/ Von Uwe Prieser

Erich Zeller stand neben der Eisfläche, dreiviertellanger dunkelblauer Wollmantel, Oberhemd, gedeckte Krawatte, auf dem Kopf die dunkelblaue Schiebermütze. Die hatte ihm einmal Marika Kilius geschenkt. Das war gestern wie vor zwanzig Jahren. Erich Zeller hat immer die gedeckten Farben bevorzugt. Und er hat sich immer an den Rand gestellt.
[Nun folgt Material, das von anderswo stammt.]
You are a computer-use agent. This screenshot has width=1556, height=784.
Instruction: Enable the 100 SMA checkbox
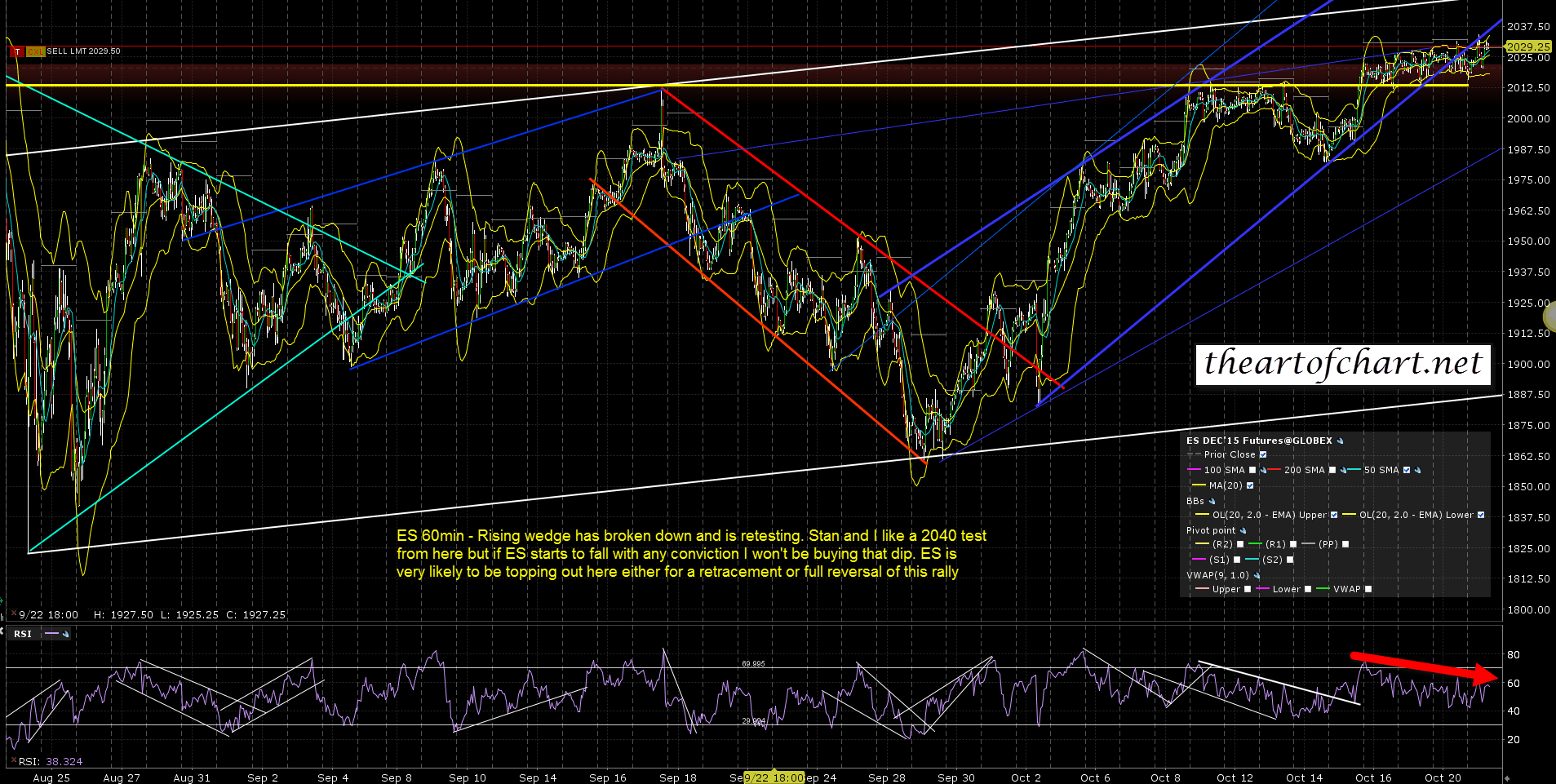tap(1252, 471)
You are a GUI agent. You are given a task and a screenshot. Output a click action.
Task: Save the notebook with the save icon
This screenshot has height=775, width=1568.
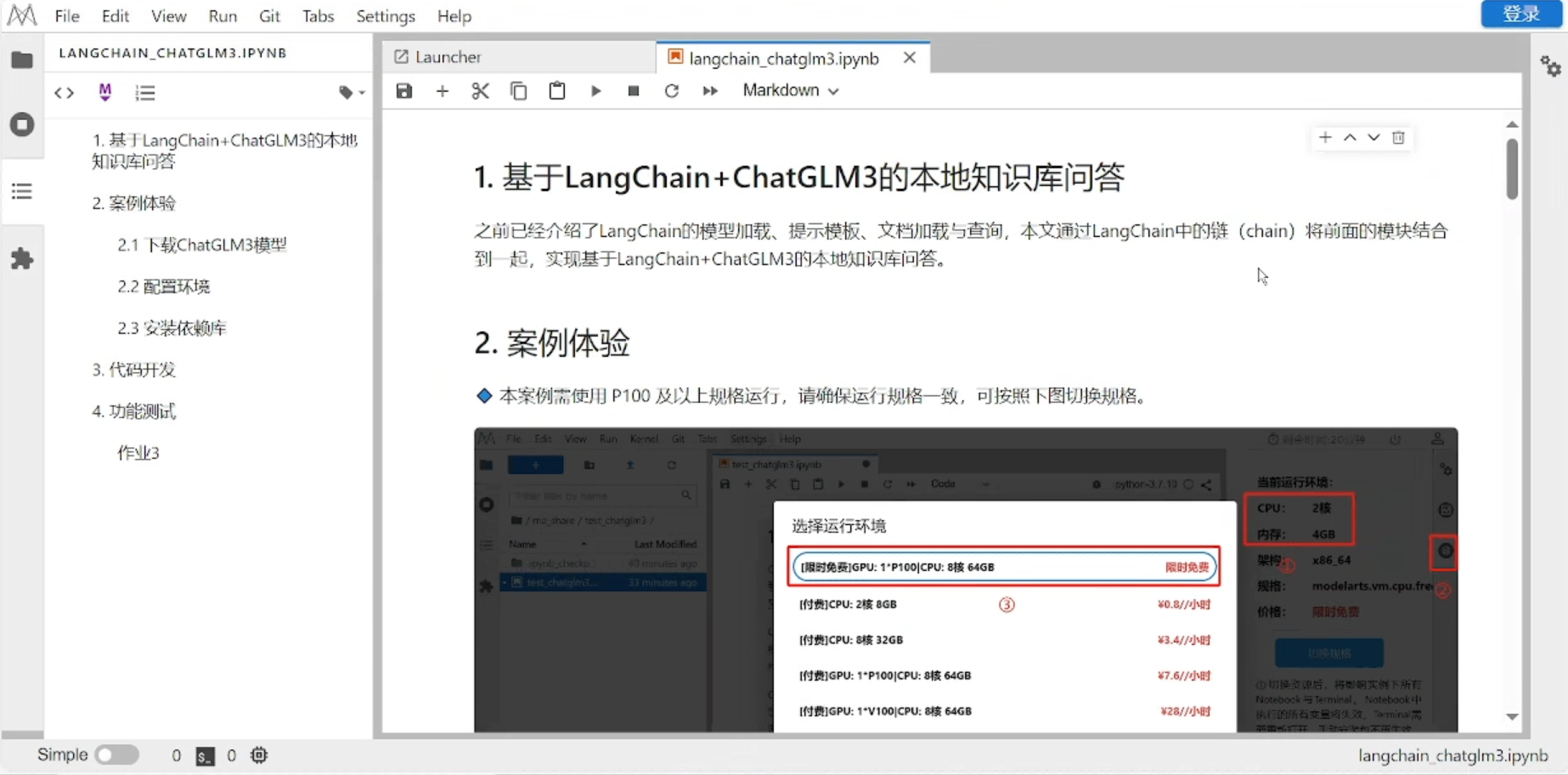click(x=403, y=91)
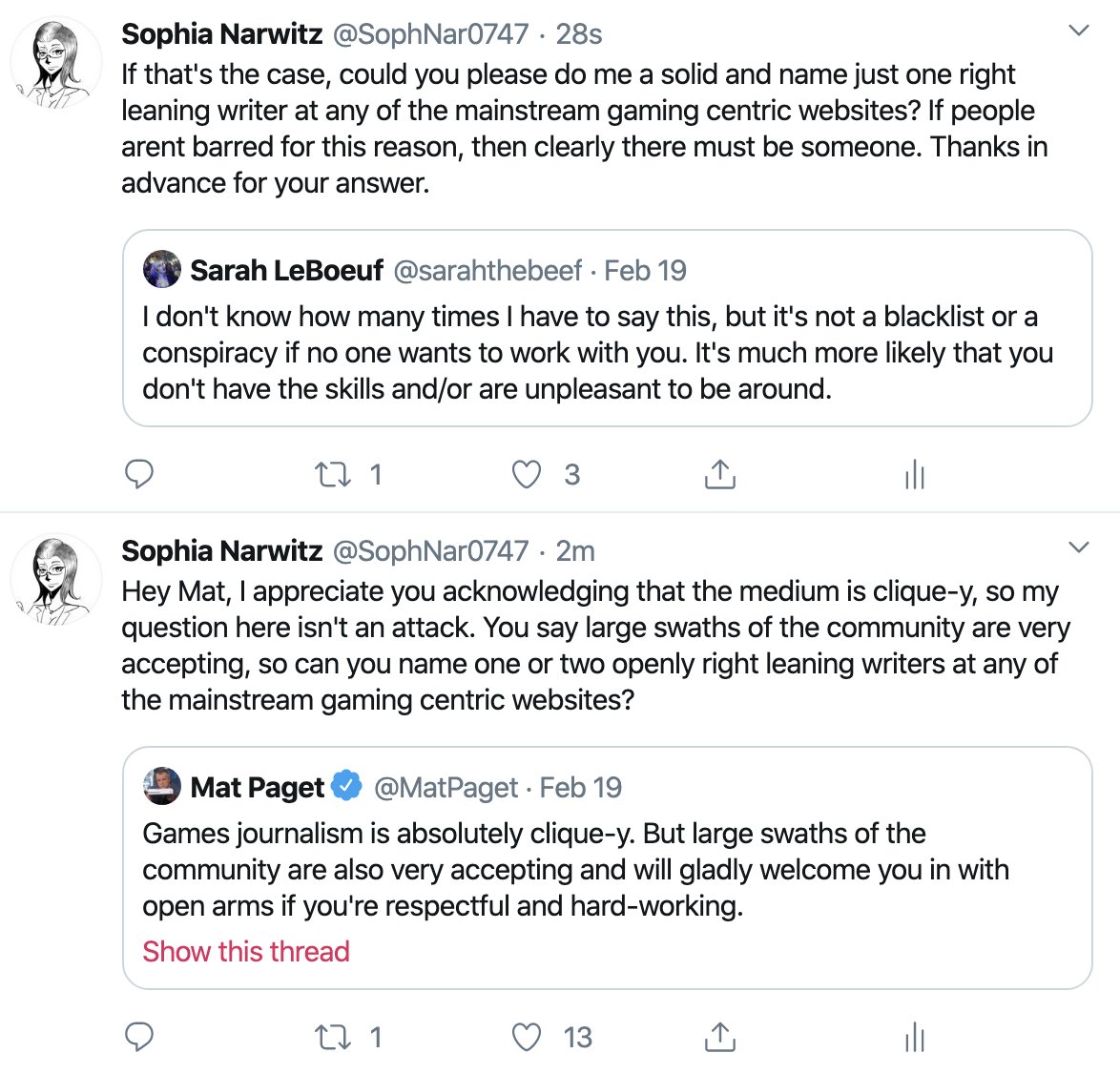Open the quoted Sarah LeBoeuf tweet text
Image resolution: width=1120 pixels, height=1074 pixels.
[597, 353]
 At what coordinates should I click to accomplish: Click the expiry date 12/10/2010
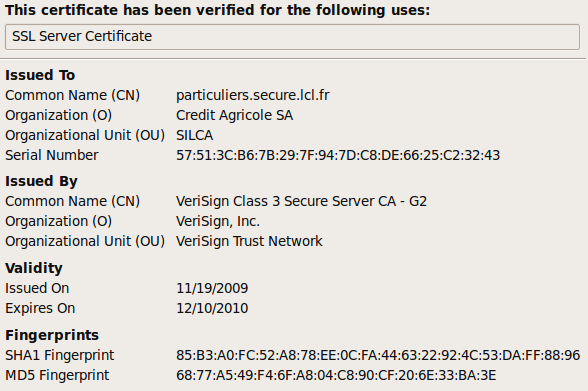click(212, 308)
"Ja, Erich, ist das wirklich wahr, dies ist deine letzte Weltmeisterschaft?" Gefragt von Japanern, Kanadiern, Russen, Belgiern, Italienern im vergangenen März in Ottawa. Er lächelte sein dünnes, eisgraues Lächeln dazu. Wer näher an ihn herankam, sah, daß dieses Lächeln weder dünn noch grau war, sondern höchst lebhaft in zwei blauen Augen. Erich Zeller hat immer auf Distanz gesehen.

Es ist tatsächlich wahr. Am vergangenen Sonntag in Bremerhaven sind die deutschen Eiskunstlauf-Meisterschaften mit dem Tag zu Ende gegangen, an dem Erich Zeller 65 wurde. Der Bundestrainer tritt in den Ruhestand, sozusagen.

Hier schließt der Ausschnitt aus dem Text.